GIVEN RECORDS =>
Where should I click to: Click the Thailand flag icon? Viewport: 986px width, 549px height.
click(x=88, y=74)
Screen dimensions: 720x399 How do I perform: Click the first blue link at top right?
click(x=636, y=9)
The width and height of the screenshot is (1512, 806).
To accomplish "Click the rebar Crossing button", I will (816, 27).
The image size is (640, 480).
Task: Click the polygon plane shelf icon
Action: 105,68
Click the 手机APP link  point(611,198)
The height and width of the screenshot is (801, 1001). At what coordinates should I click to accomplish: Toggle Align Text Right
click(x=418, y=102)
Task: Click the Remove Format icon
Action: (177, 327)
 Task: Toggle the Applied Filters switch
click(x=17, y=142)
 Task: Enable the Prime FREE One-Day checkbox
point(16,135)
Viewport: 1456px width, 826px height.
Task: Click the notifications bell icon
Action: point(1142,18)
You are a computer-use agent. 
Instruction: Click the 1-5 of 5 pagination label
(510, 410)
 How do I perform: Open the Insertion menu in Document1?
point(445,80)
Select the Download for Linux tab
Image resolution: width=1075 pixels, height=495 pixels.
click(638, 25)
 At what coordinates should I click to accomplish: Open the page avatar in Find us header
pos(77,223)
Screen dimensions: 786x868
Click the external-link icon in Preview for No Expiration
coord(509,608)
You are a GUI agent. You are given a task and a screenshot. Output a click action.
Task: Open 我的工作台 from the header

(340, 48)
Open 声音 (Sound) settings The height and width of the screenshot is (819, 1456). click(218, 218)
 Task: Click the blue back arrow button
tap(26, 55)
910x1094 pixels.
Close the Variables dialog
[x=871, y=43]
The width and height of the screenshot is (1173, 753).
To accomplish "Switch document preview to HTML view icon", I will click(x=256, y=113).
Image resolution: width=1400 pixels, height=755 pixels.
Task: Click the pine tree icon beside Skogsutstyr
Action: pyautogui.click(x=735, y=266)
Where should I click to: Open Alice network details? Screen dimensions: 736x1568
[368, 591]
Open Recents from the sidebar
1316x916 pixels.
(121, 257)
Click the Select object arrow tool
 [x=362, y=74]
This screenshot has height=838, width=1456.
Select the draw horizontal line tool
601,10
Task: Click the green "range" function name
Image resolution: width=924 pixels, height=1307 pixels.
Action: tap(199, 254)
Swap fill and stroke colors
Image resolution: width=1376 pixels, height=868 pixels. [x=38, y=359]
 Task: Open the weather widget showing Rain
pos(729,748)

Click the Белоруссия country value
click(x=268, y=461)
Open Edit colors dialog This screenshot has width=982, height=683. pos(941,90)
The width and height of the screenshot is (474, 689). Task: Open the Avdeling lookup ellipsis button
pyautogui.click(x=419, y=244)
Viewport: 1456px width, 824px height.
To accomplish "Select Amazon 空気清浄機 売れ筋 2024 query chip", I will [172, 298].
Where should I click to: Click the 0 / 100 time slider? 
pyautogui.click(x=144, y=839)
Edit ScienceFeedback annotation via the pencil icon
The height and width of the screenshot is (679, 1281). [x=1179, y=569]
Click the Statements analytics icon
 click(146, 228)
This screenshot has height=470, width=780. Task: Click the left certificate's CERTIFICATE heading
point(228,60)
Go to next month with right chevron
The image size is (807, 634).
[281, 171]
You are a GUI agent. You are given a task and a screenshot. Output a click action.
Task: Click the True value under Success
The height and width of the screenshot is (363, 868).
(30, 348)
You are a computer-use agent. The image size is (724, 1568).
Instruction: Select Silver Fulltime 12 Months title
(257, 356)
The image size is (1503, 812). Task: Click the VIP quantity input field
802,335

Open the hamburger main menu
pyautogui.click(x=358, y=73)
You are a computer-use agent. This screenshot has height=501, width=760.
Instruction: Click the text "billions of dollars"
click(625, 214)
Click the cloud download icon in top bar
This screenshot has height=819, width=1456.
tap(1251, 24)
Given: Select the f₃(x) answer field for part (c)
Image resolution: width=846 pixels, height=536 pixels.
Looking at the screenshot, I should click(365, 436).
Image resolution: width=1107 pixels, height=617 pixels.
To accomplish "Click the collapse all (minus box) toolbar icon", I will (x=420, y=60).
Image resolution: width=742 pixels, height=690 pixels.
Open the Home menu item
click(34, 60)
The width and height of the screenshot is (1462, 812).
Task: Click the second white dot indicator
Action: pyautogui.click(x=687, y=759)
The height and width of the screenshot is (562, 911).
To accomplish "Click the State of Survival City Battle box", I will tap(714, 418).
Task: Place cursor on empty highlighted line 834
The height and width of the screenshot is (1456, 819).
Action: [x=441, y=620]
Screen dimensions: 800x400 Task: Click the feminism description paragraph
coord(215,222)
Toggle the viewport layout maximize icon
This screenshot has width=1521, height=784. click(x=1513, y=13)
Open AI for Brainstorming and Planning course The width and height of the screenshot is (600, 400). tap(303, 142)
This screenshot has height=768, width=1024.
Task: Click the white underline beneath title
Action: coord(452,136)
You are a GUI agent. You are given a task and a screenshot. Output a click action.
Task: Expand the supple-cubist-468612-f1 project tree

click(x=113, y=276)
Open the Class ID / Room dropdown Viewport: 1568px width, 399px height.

BRIEF => Rewrite the listing above with "Screen dimensions" renamed to "Display size" wherever it occurs. Leave every other part of the lines unchanged.

TASK RESULT =>
Where should I click to: Click the Thailand flag icon? Viewport: 986px width, 549px height.
click(x=88, y=74)
Display size: 720x399 How do I perform: Click the first blue link at top right?
click(x=636, y=9)
The width and height of the screenshot is (1512, 806).
To accomplish "Click the rebar Crossing button", I will (816, 27).
The image size is (640, 480).
Task: Click the polygon plane shelf icon
Action: 105,68
Click the 手机APP link  point(611,198)
The height and width of the screenshot is (801, 1001). At what coordinates should I click to accomplish: Toggle Align Text Right
click(x=418, y=102)
Task: Click the Remove Format icon
Action: (177, 327)
 Task: Toggle the Applied Filters switch
click(x=17, y=142)
 Task: Enable the Prime FREE One-Day checkbox
point(16,135)
Viewport: 1456px width, 826px height.
Task: Click the notifications bell icon
Action: point(1142,18)
You are a computer-use agent. 
Instruction: Click the 1-5 of 5 pagination label
(510, 410)
 How do I perform: Open the Insertion menu in Document1?
point(445,80)
Select the Download for Linux tab
Image resolution: width=1075 pixels, height=495 pixels.
click(638, 25)
 At what coordinates should I click to accomplish: Open the page avatar in Find us header
pos(77,223)
Display size: 786x868
Click the external-link icon in Preview for No Expiration
coord(509,608)
You are a GUI agent. You are given a task and a screenshot. Output a click action.
Task: Open 我的工作台 from the header

(340, 48)
Open 声音 (Sound) settings The height and width of the screenshot is (819, 1456). click(218, 218)
 Task: Click the blue back arrow button
tap(26, 55)
910x1094 pixels.
Close the Variables dialog
[x=871, y=43]
The width and height of the screenshot is (1173, 753).
To accomplish "Switch document preview to HTML view icon", I will click(x=256, y=113).
Image resolution: width=1400 pixels, height=755 pixels.
Task: Click the pine tree icon beside Skogsutstyr
Action: pyautogui.click(x=735, y=266)
Where should I click to: Open Alice network details? Display size: 736x1568
[368, 591]
Open Recents from the sidebar
1316x916 pixels.
(121, 257)
Click the Select object arrow tool
 [x=362, y=74]
This screenshot has height=838, width=1456.
Select the draw horizontal line tool
601,10
Task: Click the green "range" function name
Image resolution: width=924 pixels, height=1307 pixels.
Action: tap(199, 254)
Swap fill and stroke colors
Image resolution: width=1376 pixels, height=868 pixels. [x=38, y=359]
 Task: Open the weather widget showing Rain
pos(729,748)

Click the Белоруссия country value
click(x=268, y=461)
Open Edit colors dialog This screenshot has width=982, height=683. pos(941,90)
The width and height of the screenshot is (474, 689). Task: Open the Avdeling lookup ellipsis button
pyautogui.click(x=419, y=244)
Viewport: 1456px width, 824px height.
To accomplish "Select Amazon 空気清浄機 売れ筋 2024 query chip", I will [172, 298].
Where should I click to: Click the 0 / 100 time slider? 
pyautogui.click(x=144, y=839)
Edit ScienceFeedback annotation via the pencil icon
The height and width of the screenshot is (679, 1281). [x=1179, y=569]
Click the Statements analytics icon
 click(146, 228)
This screenshot has height=470, width=780. Task: Click the left certificate's CERTIFICATE heading
point(228,60)
Go to next month with right chevron
The image size is (807, 634).
[281, 171]
You are a GUI agent. You are given a task and a screenshot. Output a click action.
Task: Click the True value under Success
The height and width of the screenshot is (363, 868).
(30, 348)
You are a computer-use agent. The image size is (724, 1568).
Instruction: Select Silver Fulltime 12 Months title
(257, 356)
The image size is (1503, 812). Task: Click the VIP quantity input field
802,335

Open the hamburger main menu
pyautogui.click(x=358, y=73)
You are a computer-use agent. This screenshot has height=501, width=760.
Instruction: Click the text "billions of dollars"
click(625, 214)
Click the cloud download icon in top bar
This screenshot has height=819, width=1456.
tap(1251, 24)
Given: Select the f₃(x) answer field for part (c)
Image resolution: width=846 pixels, height=536 pixels.
Looking at the screenshot, I should click(365, 436).
Image resolution: width=1107 pixels, height=617 pixels.
To accomplish "Click the collapse all (minus box) toolbar icon", I will (x=420, y=60).
Image resolution: width=742 pixels, height=690 pixels.
Open the Home menu item
click(34, 60)
The width and height of the screenshot is (1462, 812).
Task: Click the second white dot indicator
Action: pyautogui.click(x=687, y=759)
The height and width of the screenshot is (562, 911).
To accomplish "Click the State of Survival City Battle box", I will tap(714, 418).
Task: Place cursor on empty highlighted line 834
The height and width of the screenshot is (1456, 819).
Action: [x=441, y=620]
Display size: 800x400 Task: Click the feminism description paragraph
coord(215,222)
Toggle the viewport layout maximize icon
This screenshot has width=1521, height=784. click(x=1513, y=13)
Open AI for Brainstorming and Planning course The width and height of the screenshot is (600, 400). tap(303, 142)
This screenshot has height=768, width=1024.
Task: Click the white underline beneath title
Action: coord(452,136)
You are a GUI agent. You are given a task and a screenshot. Output a click action.
Task: Expand the supple-cubist-468612-f1 project tree

click(x=113, y=276)
Open the Class ID / Room dropdown Viewport: 1568px width, 399px height.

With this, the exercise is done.